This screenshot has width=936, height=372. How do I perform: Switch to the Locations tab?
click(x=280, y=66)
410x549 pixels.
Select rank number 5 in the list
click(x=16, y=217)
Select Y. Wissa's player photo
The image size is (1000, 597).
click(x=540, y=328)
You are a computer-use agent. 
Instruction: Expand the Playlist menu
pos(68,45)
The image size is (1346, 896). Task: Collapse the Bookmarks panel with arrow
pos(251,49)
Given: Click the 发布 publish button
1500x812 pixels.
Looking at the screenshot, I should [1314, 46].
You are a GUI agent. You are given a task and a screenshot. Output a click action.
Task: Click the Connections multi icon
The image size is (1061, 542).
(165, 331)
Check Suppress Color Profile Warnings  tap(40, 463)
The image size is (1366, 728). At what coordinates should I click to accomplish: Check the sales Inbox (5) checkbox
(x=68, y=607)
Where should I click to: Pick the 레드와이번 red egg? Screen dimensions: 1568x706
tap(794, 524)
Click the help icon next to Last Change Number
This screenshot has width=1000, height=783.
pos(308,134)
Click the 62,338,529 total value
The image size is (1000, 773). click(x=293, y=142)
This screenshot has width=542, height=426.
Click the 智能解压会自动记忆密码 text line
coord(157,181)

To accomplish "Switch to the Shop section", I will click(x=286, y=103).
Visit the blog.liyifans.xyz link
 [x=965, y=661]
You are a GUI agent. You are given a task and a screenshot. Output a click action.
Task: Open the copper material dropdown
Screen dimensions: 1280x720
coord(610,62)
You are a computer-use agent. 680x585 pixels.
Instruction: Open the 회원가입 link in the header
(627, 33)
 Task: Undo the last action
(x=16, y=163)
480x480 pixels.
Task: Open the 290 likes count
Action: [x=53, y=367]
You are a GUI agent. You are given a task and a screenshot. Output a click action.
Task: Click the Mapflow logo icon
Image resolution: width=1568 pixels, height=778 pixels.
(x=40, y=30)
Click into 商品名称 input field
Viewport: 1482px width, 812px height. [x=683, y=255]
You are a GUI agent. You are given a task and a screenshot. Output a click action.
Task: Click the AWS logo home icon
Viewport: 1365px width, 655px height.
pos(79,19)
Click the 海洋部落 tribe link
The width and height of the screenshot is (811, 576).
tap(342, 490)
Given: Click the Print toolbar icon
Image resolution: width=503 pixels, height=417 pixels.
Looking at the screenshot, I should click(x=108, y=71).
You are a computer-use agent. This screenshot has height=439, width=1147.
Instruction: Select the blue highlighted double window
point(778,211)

——————

** Problem details **
Only the lines above from the one with "You are a computer-use agent. 680x585 pixels." up to and including the one with "Given: Click the Print toolbar icon" should be repeated, exactly as written.

** Reply to the exercise **
You are a computer-use agent. 680x585 pixels.
Instruction: Open the 회원가입 link in the header
(627, 33)
 Task: Undo the last action
(x=16, y=163)
480x480 pixels.
Task: Open the 290 likes count
Action: [x=53, y=367]
You are a GUI agent. You are given a task and a screenshot. Output a click action.
Task: Click the Mapflow logo icon
Image resolution: width=1568 pixels, height=778 pixels.
(x=40, y=30)
Click into 商品名称 input field
Viewport: 1482px width, 812px height. [x=683, y=255]
You are a GUI agent. You are given a task and a screenshot. Output a click action.
Task: Click the AWS logo home icon
Viewport: 1365px width, 655px height.
pos(79,19)
Click the 海洋部落 tribe link
The width and height of the screenshot is (811, 576).
tap(342, 490)
Given: Click the Print toolbar icon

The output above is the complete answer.